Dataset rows
==========

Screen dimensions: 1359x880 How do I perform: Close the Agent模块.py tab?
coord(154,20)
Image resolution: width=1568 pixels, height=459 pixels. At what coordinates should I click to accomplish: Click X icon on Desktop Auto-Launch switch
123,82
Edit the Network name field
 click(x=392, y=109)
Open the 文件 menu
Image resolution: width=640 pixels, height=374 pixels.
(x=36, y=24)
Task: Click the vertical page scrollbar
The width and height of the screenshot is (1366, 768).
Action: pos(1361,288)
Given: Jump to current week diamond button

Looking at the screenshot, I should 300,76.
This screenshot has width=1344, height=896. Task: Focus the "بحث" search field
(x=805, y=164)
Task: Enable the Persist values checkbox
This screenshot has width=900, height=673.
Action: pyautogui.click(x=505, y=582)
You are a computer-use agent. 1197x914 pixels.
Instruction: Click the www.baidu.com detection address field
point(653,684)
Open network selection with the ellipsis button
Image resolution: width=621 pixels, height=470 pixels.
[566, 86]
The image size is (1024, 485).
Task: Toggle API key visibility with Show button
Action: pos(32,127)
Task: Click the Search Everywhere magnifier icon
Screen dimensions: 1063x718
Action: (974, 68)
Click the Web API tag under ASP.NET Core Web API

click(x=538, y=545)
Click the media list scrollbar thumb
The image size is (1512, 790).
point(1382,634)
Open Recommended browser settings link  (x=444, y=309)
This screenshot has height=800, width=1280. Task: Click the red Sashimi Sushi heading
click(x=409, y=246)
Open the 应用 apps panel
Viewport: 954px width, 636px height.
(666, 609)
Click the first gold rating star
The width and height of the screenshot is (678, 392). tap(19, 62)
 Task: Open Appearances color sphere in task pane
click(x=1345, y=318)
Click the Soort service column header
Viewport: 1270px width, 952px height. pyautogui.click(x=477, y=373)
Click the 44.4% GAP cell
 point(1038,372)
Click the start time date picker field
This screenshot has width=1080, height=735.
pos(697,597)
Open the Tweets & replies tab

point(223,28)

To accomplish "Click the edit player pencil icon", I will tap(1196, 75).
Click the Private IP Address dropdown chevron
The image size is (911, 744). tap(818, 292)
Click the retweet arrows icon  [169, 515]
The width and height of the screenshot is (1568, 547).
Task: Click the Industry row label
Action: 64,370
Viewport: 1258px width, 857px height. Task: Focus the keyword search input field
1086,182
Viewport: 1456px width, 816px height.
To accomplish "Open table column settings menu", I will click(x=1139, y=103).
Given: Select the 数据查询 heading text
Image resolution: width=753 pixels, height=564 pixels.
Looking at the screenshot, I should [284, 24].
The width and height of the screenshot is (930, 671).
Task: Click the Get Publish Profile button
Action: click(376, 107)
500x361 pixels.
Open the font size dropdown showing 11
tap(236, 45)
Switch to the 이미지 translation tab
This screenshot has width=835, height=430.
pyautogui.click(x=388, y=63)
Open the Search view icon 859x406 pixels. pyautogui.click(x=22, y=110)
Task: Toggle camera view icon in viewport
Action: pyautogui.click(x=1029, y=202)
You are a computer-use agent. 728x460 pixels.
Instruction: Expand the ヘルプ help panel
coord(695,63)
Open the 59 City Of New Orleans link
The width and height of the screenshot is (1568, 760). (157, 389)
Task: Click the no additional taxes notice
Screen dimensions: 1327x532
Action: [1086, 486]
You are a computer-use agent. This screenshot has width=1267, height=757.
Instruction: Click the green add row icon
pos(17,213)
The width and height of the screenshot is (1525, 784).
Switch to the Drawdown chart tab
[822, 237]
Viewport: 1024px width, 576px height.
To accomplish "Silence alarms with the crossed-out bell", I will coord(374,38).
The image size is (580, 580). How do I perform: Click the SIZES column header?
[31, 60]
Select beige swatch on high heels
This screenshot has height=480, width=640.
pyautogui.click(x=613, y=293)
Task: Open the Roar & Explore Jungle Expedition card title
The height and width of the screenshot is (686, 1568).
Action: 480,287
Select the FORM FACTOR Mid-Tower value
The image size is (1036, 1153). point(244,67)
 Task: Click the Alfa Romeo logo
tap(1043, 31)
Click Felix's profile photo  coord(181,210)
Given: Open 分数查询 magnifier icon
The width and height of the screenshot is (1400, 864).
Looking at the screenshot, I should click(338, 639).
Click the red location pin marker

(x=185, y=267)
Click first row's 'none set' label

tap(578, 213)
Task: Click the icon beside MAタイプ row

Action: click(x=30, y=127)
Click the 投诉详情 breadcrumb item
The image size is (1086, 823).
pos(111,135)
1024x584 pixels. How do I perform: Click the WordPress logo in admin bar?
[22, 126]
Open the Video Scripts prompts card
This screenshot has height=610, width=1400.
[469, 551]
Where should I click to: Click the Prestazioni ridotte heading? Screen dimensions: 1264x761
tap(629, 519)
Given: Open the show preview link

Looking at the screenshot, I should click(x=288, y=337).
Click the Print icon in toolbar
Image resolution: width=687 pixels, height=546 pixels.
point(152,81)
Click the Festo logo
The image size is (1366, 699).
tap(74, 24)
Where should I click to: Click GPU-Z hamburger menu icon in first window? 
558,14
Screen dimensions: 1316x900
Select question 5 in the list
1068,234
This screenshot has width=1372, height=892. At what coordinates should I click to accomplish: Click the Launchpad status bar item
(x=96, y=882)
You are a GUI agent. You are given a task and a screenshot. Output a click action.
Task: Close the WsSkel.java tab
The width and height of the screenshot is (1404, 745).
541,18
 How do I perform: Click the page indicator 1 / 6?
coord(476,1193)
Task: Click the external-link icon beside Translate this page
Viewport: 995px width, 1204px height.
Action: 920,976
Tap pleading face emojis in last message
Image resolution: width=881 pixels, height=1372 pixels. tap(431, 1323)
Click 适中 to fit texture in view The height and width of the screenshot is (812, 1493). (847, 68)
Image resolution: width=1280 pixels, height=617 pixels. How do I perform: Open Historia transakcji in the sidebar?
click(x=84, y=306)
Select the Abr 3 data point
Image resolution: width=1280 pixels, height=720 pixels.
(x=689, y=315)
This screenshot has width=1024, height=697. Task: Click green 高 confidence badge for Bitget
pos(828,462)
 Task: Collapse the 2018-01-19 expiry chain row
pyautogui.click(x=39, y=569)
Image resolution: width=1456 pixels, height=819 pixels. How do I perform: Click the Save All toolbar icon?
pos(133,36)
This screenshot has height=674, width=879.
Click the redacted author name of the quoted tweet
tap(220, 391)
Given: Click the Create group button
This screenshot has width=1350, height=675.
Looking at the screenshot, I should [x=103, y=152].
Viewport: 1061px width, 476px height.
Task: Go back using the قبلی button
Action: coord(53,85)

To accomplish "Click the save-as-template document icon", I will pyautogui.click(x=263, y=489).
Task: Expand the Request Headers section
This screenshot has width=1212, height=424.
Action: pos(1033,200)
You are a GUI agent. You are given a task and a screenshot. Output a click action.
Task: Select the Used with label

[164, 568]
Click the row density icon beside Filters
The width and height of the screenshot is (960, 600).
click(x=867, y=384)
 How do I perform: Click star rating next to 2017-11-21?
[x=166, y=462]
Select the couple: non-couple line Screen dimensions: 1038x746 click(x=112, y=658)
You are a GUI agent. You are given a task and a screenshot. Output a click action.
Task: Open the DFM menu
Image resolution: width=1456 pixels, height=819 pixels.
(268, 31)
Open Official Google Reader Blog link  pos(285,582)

==========

| Task instructions |
Copy every line of the listing above unchanged, from first to last.

| Complete response |
Screen dimensions: 1359x880 How do I perform: Close the Agent模块.py tab?
coord(154,20)
Image resolution: width=1568 pixels, height=459 pixels. At what coordinates should I click to accomplish: Click X icon on Desktop Auto-Launch switch
123,82
Edit the Network name field
 click(x=392, y=109)
Open the 文件 menu
Image resolution: width=640 pixels, height=374 pixels.
(x=36, y=24)
Task: Click the vertical page scrollbar
The width and height of the screenshot is (1366, 768).
Action: pos(1361,288)
Given: Jump to current week diamond button

Looking at the screenshot, I should 300,76.
This screenshot has width=1344, height=896. Task: Focus the "بحث" search field
(x=805, y=164)
Task: Enable the Persist values checkbox
This screenshot has width=900, height=673.
Action: pyautogui.click(x=505, y=582)
You are a computer-use agent. 1197x914 pixels.
Instruction: Click the www.baidu.com detection address field
point(653,684)
Open network selection with the ellipsis button
Image resolution: width=621 pixels, height=470 pixels.
[566, 86]
The image size is (1024, 485).
Task: Toggle API key visibility with Show button
Action: pos(32,127)
Task: Click the Search Everywhere magnifier icon
Screen dimensions: 1063x718
Action: (974, 68)
Click the Web API tag under ASP.NET Core Web API

click(x=538, y=545)
Click the media list scrollbar thumb
The image size is (1512, 790).
point(1382,634)
Open Recommended browser settings link  (x=444, y=309)
This screenshot has height=800, width=1280. Task: Click the red Sashimi Sushi heading
click(x=409, y=246)
Open the 应用 apps panel
Viewport: 954px width, 636px height.
(666, 609)
Click the first gold rating star
The width and height of the screenshot is (678, 392). tap(19, 62)
 Task: Open Appearances color sphere in task pane
click(x=1345, y=318)
Click the Soort service column header
Viewport: 1270px width, 952px height. pyautogui.click(x=477, y=373)
Click the 44.4% GAP cell
 point(1038,372)
Click the start time date picker field
This screenshot has width=1080, height=735.
pos(697,597)
Open the Tweets & replies tab

point(223,28)

To accomplish "Click the edit player pencil icon", I will tap(1196, 75).
Click the Private IP Address dropdown chevron
The image size is (911, 744). tap(818, 292)
Click the retweet arrows icon  [169, 515]
The width and height of the screenshot is (1568, 547).
Task: Click the Industry row label
Action: 64,370
Viewport: 1258px width, 857px height. Task: Focus the keyword search input field
1086,182
Viewport: 1456px width, 816px height.
To accomplish "Open table column settings menu", I will click(x=1139, y=103).
Given: Select the 数据查询 heading text
Image resolution: width=753 pixels, height=564 pixels.
Looking at the screenshot, I should [284, 24].
The width and height of the screenshot is (930, 671).
Task: Click the Get Publish Profile button
Action: click(376, 107)
500x361 pixels.
Open the font size dropdown showing 11
tap(236, 45)
Switch to the 이미지 translation tab
This screenshot has width=835, height=430.
pyautogui.click(x=388, y=63)
Open the Search view icon 859x406 pixels. pyautogui.click(x=22, y=110)
Task: Toggle camera view icon in viewport
Action: pyautogui.click(x=1029, y=202)
You are a computer-use agent. 728x460 pixels.
Instruction: Expand the ヘルプ help panel
coord(695,63)
Open the 59 City Of New Orleans link
The width and height of the screenshot is (1568, 760). (157, 389)
Task: Click the no additional taxes notice
Screen dimensions: 1327x532
Action: [1086, 486]
You are a computer-use agent. This screenshot has width=1267, height=757.
Instruction: Click the green add row icon
pos(17,213)
The width and height of the screenshot is (1525, 784).
Switch to the Drawdown chart tab
[822, 237]
Viewport: 1024px width, 576px height.
To accomplish "Silence alarms with the crossed-out bell", I will coord(374,38).
The image size is (580, 580). How do I perform: Click the SIZES column header?
[31, 60]
Select beige swatch on high heels
This screenshot has height=480, width=640.
pyautogui.click(x=613, y=293)
Task: Open the Roar & Explore Jungle Expedition card title
The height and width of the screenshot is (686, 1568).
Action: 480,287
Select the FORM FACTOR Mid-Tower value
The image size is (1036, 1153). point(244,67)
 Task: Click the Alfa Romeo logo
tap(1043, 31)
Click Felix's profile photo  coord(181,210)
Given: Open 分数查询 magnifier icon
The width and height of the screenshot is (1400, 864).
Looking at the screenshot, I should click(338, 639).
Click the red location pin marker

(x=185, y=267)
Click first row's 'none set' label

tap(578, 213)
Task: Click the icon beside MAタイプ row

Action: click(x=30, y=127)
Click the 投诉详情 breadcrumb item
The image size is (1086, 823).
pos(111,135)
1024x584 pixels. How do I perform: Click the WordPress logo in admin bar?
[22, 126]
Open the Video Scripts prompts card
This screenshot has height=610, width=1400.
[469, 551]
Where should I click to: Click the Prestazioni ridotte heading? Screen dimensions: 1264x761
tap(629, 519)
Given: Open the show preview link

Looking at the screenshot, I should click(x=288, y=337).
Click the Print icon in toolbar
Image resolution: width=687 pixels, height=546 pixels.
point(152,81)
Click the Festo logo
The image size is (1366, 699).
tap(74, 24)
Where should I click to: Click GPU-Z hamburger menu icon in first window? 
558,14
Screen dimensions: 1316x900
Select question 5 in the list
1068,234
This screenshot has width=1372, height=892. At what coordinates should I click to accomplish: Click the Launchpad status bar item
(x=96, y=882)
You are a GUI agent. You are given a task and a screenshot. Output a click action.
Task: Close the WsSkel.java tab
The width and height of the screenshot is (1404, 745).
541,18
 How do I perform: Click the page indicator 1 / 6?
coord(476,1193)
Task: Click the external-link icon beside Translate this page
Viewport: 995px width, 1204px height.
Action: 920,976
Tap pleading face emojis in last message
Image resolution: width=881 pixels, height=1372 pixels. tap(431, 1323)
Click 适中 to fit texture in view The height and width of the screenshot is (812, 1493). (847, 68)
Image resolution: width=1280 pixels, height=617 pixels. How do I perform: Open Historia transakcji in the sidebar?
click(x=84, y=306)
Select the Abr 3 data point
Image resolution: width=1280 pixels, height=720 pixels.
(x=689, y=315)
This screenshot has width=1024, height=697. Task: Click green 高 confidence badge for Bitget
pos(828,462)
 Task: Collapse the 2018-01-19 expiry chain row
pyautogui.click(x=39, y=569)
Image resolution: width=1456 pixels, height=819 pixels. How do I perform: Click the Save All toolbar icon?
pos(133,36)
This screenshot has height=674, width=879.
Click the redacted author name of the quoted tweet
tap(220, 391)
Given: Click the Create group button
This screenshot has width=1350, height=675.
Looking at the screenshot, I should [x=103, y=152].
Viewport: 1061px width, 476px height.
Task: Go back using the قبلی button
Action: coord(53,85)

To accomplish "Click the save-as-template document icon", I will pyautogui.click(x=263, y=489).
Task: Expand the Request Headers section
This screenshot has width=1212, height=424.
Action: pos(1033,200)
You are a GUI agent. You are given a task and a screenshot. Output a click action.
Task: Select the Used with label

[164, 568]
Click the row density icon beside Filters
The width and height of the screenshot is (960, 600).
click(x=867, y=384)
 How do I perform: Click star rating next to 2017-11-21?
[x=166, y=462]
Select the couple: non-couple line Screen dimensions: 1038x746 click(x=112, y=658)
You are a GUI agent. You are given a task and a screenshot. Output a click action.
Task: Open the DFM menu
Image resolution: width=1456 pixels, height=819 pixels.
(268, 31)
Open Official Google Reader Blog link  pos(285,582)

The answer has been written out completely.